Figure 1. Schematic representation of study design.

Figure 1

Patients were classified using the Memorial Sloan-Kettering Scale (MSK). Associative biomarkers were identified by grouping patients based on changes in MSK score from visit 1 to visit 2 into no dementia (HIV-ND); active dementia (HIV-AD; n = 10), defined as a transition from a nondemented status to dementia within the last 6 months; and inactive dementia (HIV-ID; n = 17), defined as a dementia status unchanged over the preceding 6-month period.

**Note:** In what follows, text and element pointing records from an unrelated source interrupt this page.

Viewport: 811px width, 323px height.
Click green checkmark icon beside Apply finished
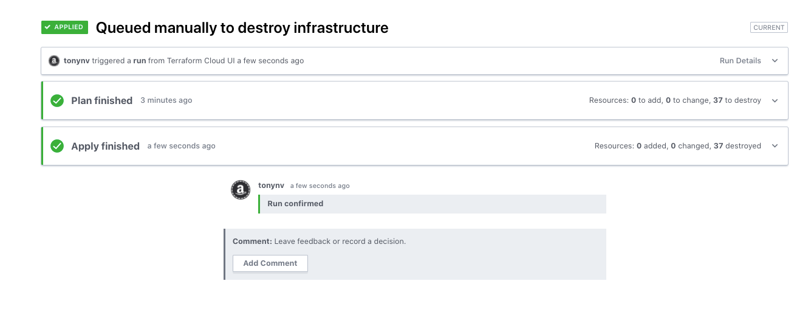coord(57,146)
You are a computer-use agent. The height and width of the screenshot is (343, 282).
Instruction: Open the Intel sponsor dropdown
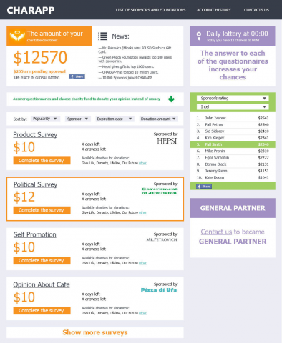(x=233, y=106)
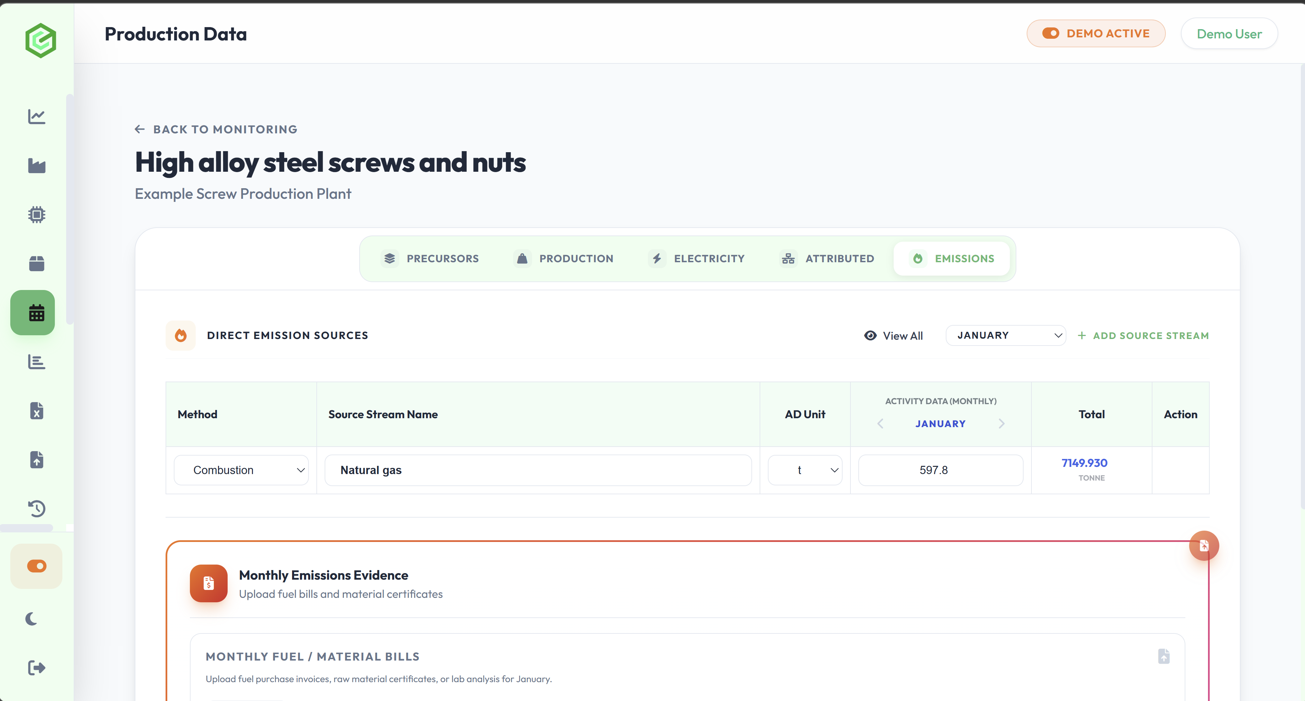Switch to the Precursors tab
The image size is (1305, 701).
pyautogui.click(x=430, y=258)
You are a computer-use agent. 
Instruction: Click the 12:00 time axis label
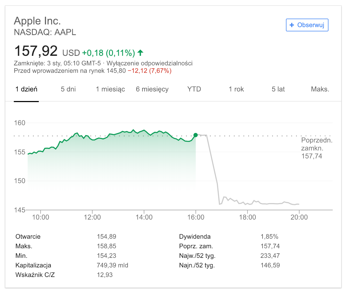coord(92,217)
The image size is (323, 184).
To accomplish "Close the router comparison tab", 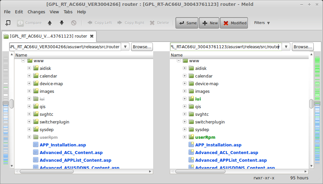I will click(x=92, y=36).
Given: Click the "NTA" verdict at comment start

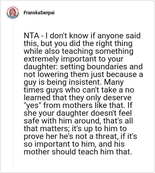Looking at the screenshot, I should 31,36.
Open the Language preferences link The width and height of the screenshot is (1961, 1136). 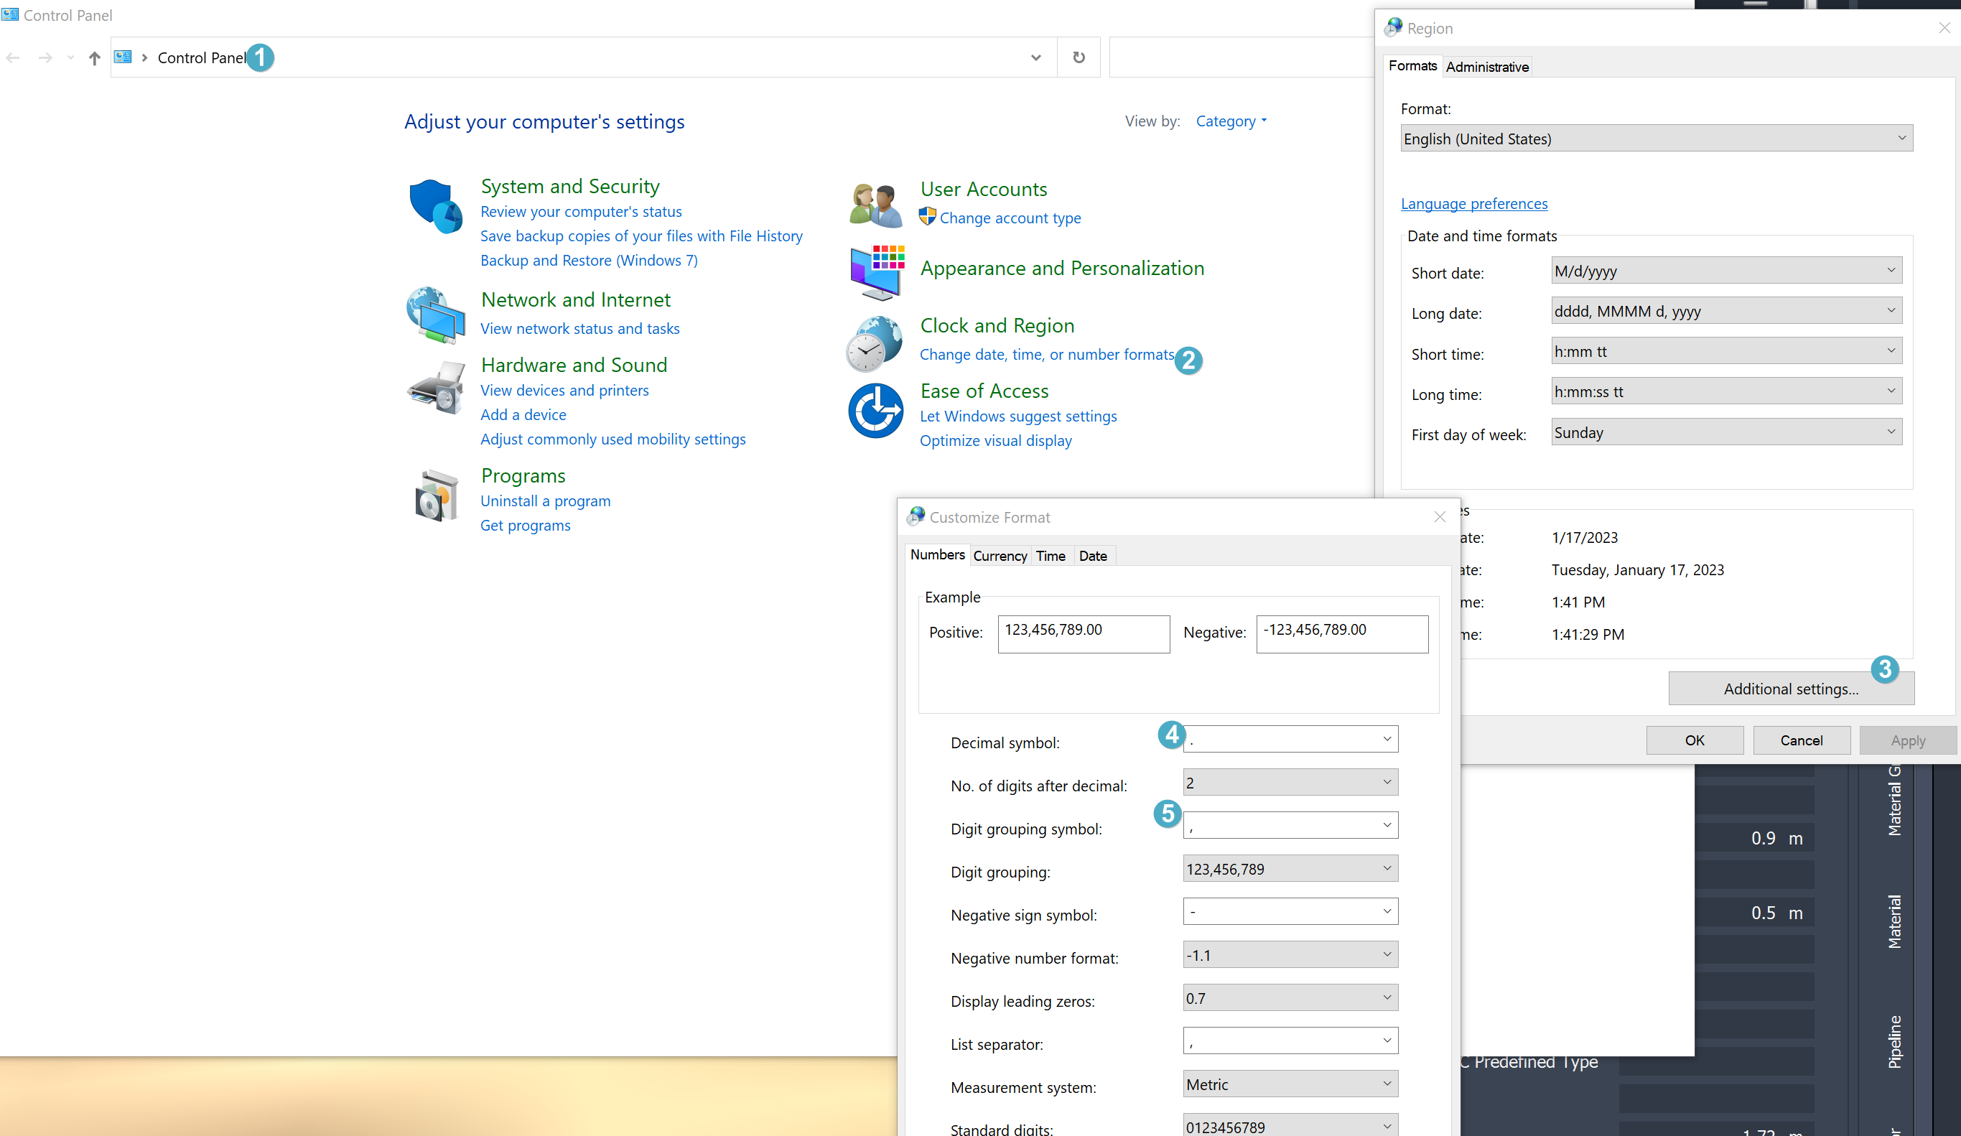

Predictive biomarkers were identified by grouping patients based on changes in MSK scores from visit 2 to visit 3 as stable (HIV-stb), defined as a dementia status unchanged over the 6-month period; worsening cognitive function (MSK-wor), defined by an MSK score that increased from visit 2 to visit 3; and improved cognitive function (MSK-imp), defined by an MSK score that decreased from visit 2 to visit 3. CSF drawn at visit 2 was used for analysis.

Table.

Demographic statistics of patients by group

Associative grouping Age, y Educ, y Gender (M/F) CD4 (cells/mm3) Plasma viral load, copies/mL (range) CSF viral load, copies/mL (range) MSK score
HIV-ND 45 ± 7 12 ± 2 18 M/3 F 159 ± 141 10,000 (130–280,000) 3,300 (150–80,000) 0.1 ± 0.2

HIV-ID 44 ± 8 12 ± 2 11 M/6 F 156 ± 146 83,000 (300–150,000) 4,800 (590–80,000) 1.4 ± 0.7
HIV-AD 50 ± 6 13 ± 2 5 M/5 F 137 ± 115 110,000 (25,000–1,000,000) 7,600 (530–210,000) 1.4 ± 0.6

Predictive grouping

MSK-stb 46 ± 8 12 ± 2 15 M/3 F 176 ± 151 14,700 (130–1,100,000) 3,850 (150–210,000) 0.9 ± 0.8

MSK-imp 49 ± 6 11 ± 2 5 M/2 F 76 ± 61 9,800 (400–190,000) 1,650 (1000–17,000) 0.4 ± 0.4

MSK-wor 45 ± 5 13 ± 2 4 M/6 F 115 ± 111 120,000 (300–730,000) 5,75093 (300–80,000) 1.0 ± 1.0

Age, education (Educ), CD4 count, and MSK (Memorial Sloan-Kettering Scale) score are represented as mean ± SD. Plasma and CSF viral load are expressed as median score and range.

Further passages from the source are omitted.